Da destra e da sinistra non mancano critiche e perplessità. “Così restano davvero pochi spiccioli per garantire i servizi fondamentali ai cittadini” afferma il vicepresidente dell’aula Silvio Magliano (Ncd) che poi prosegue: “Non vorrei che a fine anno ci ritrovassimo senza i soldi per il welfare, per le scuole paritarie, per gli asili”. Lo stesso refrain arriva dai banchi della maggioranza per bocca di Lucia Centillo (Pd) che si dice “preoccupata” e poi specifica: “sociale e grandi eventi non devono essere messi in contrapposizione”. E mentre il capogruppo democratico Michele Paolino chiede un atto di “fiducia e speranza nei confronti della giunta”, il vendoliano Michele Curto prova a fare due conti: Il 70 per cento di un bilancio di 1,3 miliardi corrisponde a 910 milioni.
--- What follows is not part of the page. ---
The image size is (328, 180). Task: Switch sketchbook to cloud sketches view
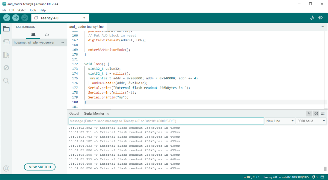47,35
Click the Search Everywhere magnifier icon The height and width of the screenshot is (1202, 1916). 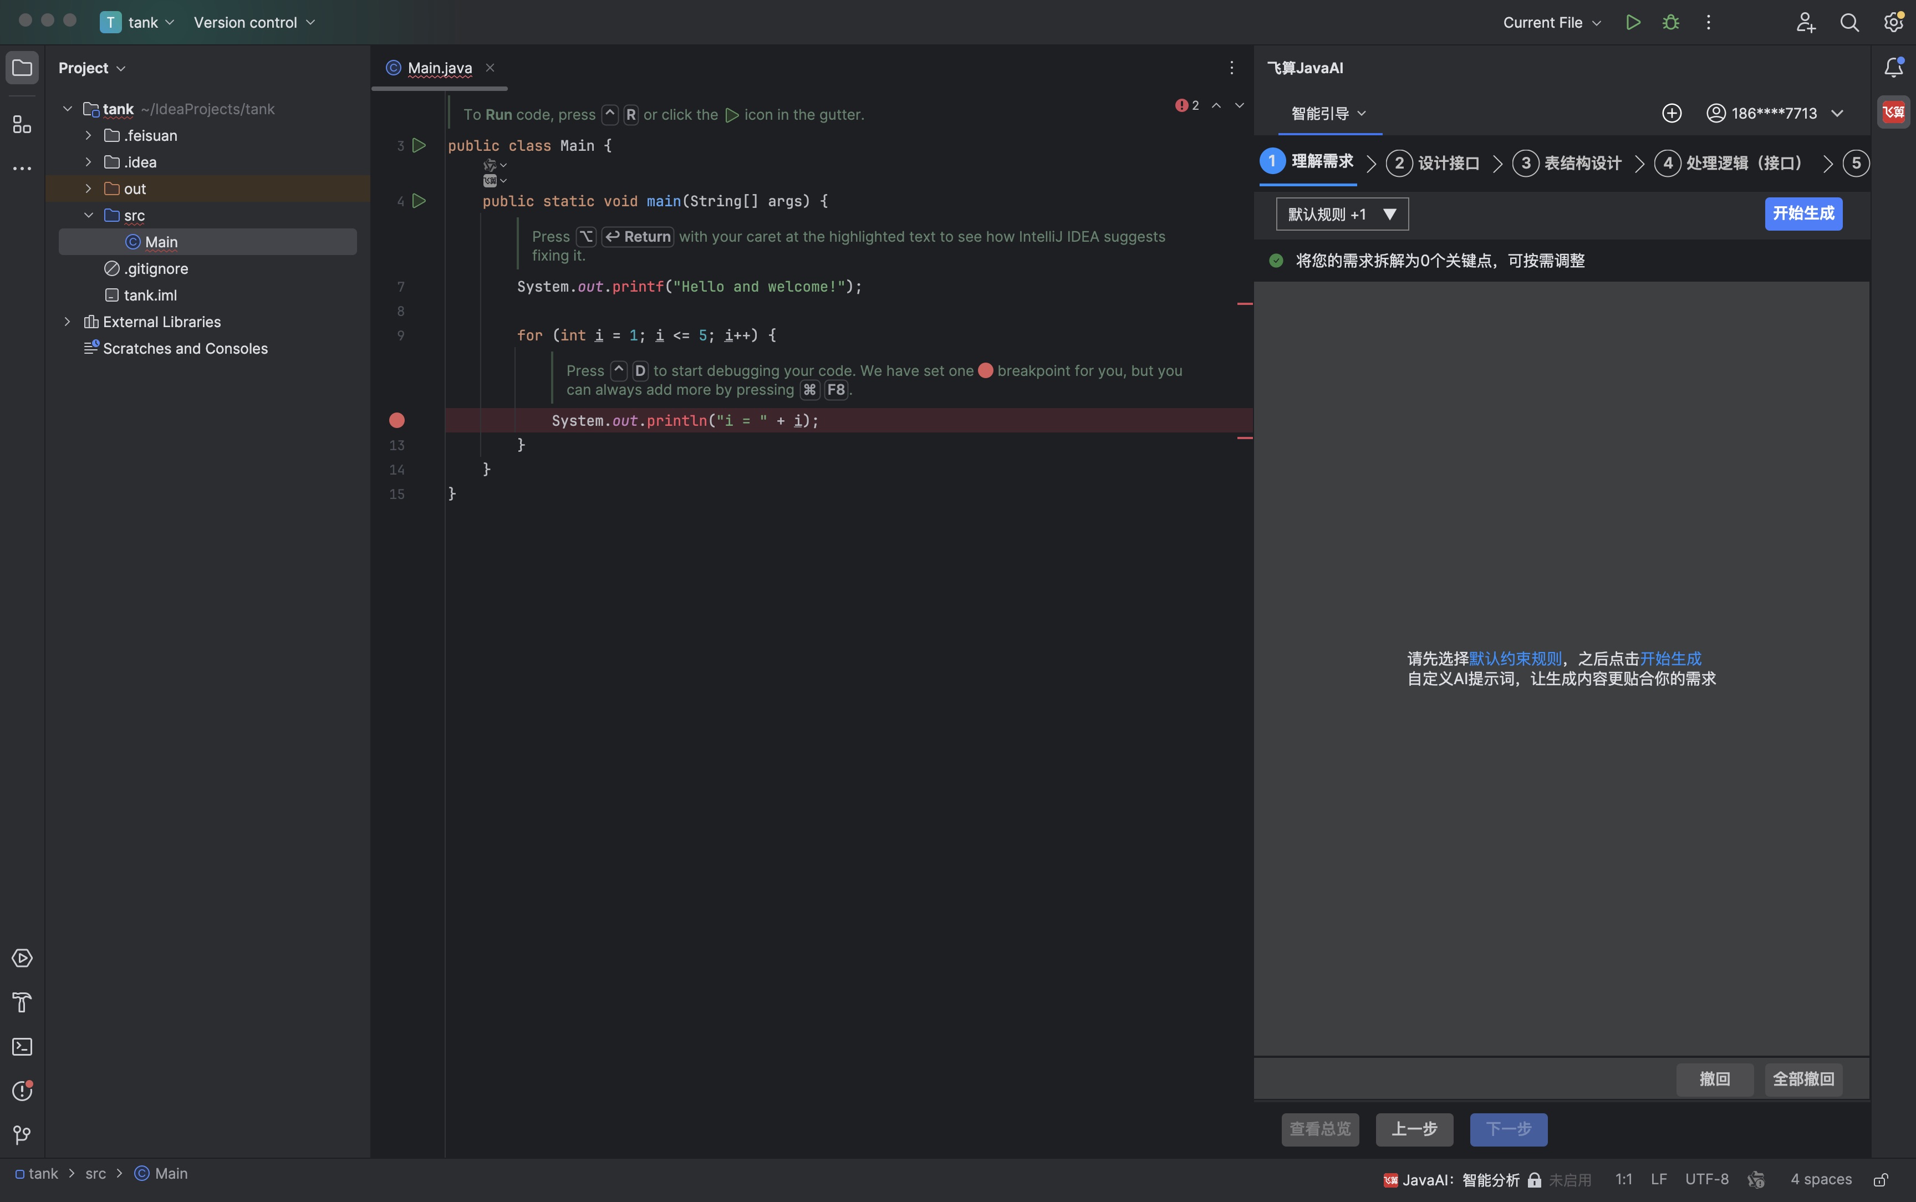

Di questi, 870 sono rappresentati dalle cosiddette spese incomprimibili (mutui, personale, utenze, ecc.). Restano 40 milioni sui quali si dovranno applicare i tagli e coi quali si dovranno fare i grandi eventi. Mi chiedo, cosa resta?”. La sensazione è che Passoni in fondo l’abbia un po’ cercato lo scontro: stufo di doversela vedere quotidianamente coi famelici colleghi abbia deciso di esporre la situazione alla Sala Rossa, quasi invocandone una reazione.  Alla fine la mozione è stata liberata per l’aula con 18 voti favorevoli e 17 contrari (tra cui Sel e l’ex Idv Giuseppe Sbriglio), con il Pd che ha annunciato che non la voterà senza un chiarimento. Ora la battaglia si sposta in Sala Rossa.